# start of Data records
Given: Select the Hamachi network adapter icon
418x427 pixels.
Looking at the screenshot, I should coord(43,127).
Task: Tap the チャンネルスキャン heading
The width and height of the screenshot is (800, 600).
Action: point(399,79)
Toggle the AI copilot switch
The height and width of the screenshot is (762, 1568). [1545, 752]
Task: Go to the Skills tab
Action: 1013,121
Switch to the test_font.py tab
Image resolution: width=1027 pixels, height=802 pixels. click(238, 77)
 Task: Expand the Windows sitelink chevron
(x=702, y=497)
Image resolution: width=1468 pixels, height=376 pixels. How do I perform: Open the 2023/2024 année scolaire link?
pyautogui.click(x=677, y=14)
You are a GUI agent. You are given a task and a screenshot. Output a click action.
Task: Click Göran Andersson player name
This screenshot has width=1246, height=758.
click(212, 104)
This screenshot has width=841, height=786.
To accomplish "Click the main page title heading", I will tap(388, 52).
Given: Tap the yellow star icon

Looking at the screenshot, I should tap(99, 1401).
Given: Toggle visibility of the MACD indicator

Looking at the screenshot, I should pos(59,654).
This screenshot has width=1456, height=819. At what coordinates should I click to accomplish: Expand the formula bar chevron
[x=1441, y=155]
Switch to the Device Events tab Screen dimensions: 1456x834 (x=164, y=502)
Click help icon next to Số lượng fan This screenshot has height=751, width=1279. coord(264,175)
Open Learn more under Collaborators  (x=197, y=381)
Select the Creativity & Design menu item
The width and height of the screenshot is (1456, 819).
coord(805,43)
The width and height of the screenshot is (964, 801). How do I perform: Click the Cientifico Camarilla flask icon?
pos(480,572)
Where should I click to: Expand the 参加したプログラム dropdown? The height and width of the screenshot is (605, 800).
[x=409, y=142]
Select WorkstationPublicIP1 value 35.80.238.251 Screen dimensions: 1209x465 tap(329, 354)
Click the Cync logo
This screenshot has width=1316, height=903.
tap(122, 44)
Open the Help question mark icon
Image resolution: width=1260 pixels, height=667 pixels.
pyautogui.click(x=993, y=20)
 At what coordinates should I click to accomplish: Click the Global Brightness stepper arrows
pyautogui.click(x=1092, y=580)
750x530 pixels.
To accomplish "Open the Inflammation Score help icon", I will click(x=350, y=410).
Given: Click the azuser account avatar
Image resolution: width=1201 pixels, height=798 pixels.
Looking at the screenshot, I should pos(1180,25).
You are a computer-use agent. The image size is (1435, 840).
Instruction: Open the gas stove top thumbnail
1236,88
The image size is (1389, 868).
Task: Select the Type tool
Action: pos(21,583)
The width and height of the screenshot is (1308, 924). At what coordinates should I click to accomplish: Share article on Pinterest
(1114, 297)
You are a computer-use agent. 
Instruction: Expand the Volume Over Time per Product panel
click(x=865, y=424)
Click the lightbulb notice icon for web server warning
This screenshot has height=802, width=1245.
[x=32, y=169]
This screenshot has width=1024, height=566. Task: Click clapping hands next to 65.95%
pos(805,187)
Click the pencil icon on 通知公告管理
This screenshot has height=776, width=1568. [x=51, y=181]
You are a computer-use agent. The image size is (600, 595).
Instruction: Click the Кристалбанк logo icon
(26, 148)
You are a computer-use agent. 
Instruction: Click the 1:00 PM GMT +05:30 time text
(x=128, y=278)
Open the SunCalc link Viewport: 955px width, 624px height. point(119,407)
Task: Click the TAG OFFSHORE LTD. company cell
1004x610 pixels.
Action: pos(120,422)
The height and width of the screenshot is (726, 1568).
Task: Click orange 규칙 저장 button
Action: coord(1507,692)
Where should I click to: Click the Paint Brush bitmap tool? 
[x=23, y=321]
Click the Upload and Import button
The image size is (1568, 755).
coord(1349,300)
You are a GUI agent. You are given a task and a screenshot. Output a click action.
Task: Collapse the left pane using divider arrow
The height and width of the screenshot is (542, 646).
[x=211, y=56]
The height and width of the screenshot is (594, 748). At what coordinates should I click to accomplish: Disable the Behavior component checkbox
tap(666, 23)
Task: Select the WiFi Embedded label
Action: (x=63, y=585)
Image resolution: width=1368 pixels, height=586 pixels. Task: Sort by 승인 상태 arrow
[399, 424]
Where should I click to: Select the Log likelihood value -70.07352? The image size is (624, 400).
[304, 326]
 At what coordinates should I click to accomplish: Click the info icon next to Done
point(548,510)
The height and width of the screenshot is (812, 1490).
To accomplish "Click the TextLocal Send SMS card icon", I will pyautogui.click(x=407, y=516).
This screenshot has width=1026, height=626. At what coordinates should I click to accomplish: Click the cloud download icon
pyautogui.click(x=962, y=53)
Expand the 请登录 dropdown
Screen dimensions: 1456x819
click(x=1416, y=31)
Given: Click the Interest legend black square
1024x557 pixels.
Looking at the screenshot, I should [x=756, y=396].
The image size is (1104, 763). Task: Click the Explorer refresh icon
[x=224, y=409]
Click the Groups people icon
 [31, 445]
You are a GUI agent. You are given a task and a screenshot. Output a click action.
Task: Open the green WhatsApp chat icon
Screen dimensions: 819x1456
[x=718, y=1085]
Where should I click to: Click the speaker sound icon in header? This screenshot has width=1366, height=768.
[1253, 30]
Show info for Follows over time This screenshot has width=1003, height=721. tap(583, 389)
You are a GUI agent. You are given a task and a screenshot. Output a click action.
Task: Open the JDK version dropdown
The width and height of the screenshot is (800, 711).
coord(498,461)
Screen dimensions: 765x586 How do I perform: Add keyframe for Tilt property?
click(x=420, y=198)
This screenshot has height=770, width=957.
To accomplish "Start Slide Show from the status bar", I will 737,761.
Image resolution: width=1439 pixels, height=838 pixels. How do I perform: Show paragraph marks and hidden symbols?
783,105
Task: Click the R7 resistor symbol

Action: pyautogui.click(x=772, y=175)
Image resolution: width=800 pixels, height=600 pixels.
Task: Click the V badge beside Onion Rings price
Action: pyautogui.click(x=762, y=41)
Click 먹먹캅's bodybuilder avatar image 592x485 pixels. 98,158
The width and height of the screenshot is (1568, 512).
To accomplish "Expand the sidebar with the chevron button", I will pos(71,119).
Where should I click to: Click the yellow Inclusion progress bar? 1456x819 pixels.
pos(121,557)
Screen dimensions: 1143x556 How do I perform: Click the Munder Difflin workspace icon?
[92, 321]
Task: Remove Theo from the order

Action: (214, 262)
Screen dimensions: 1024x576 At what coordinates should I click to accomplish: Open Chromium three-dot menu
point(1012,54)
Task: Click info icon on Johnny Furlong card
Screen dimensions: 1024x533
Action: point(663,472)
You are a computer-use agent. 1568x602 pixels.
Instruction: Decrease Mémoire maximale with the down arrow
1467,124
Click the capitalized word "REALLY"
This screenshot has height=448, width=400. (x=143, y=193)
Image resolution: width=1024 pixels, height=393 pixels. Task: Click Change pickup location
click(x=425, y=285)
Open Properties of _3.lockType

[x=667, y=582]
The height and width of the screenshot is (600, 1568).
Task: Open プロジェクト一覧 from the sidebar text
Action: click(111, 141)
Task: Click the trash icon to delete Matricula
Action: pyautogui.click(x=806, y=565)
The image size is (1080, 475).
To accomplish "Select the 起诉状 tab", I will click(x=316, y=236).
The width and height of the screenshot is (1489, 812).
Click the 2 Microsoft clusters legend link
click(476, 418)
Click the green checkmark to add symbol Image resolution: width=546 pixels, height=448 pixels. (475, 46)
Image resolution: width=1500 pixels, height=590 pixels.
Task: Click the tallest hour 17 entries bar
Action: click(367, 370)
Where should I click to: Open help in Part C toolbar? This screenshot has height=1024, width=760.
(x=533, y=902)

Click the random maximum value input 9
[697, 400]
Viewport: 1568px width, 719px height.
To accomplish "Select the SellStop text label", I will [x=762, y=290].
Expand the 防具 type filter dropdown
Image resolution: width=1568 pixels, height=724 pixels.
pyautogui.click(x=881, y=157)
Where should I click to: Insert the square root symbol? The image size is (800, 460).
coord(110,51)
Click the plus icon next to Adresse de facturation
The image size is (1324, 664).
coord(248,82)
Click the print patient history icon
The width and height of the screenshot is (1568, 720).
# end of Data records
▶ **Requirement**:
Reproduce the lines from the one containing "Click the capitalized" through the one containing "click(476, 418)", changing "pickup" to "delivery" and keeping everything else the same.

▶ **Task result**:
Click the capitalized word "REALLY"
This screenshot has height=448, width=400. (x=143, y=193)
Image resolution: width=1024 pixels, height=393 pixels. Task: Click Change delivery location
click(x=425, y=285)
Open Properties of _3.lockType

[x=667, y=582]
The height and width of the screenshot is (600, 1568).
Task: Open プロジェクト一覧 from the sidebar text
Action: click(111, 141)
Task: Click the trash icon to delete Matricula
Action: pyautogui.click(x=806, y=565)
The image size is (1080, 475).
To accomplish "Select the 起诉状 tab", I will click(x=316, y=236).
The width and height of the screenshot is (1489, 812).
Click the 2 Microsoft clusters legend link
click(476, 418)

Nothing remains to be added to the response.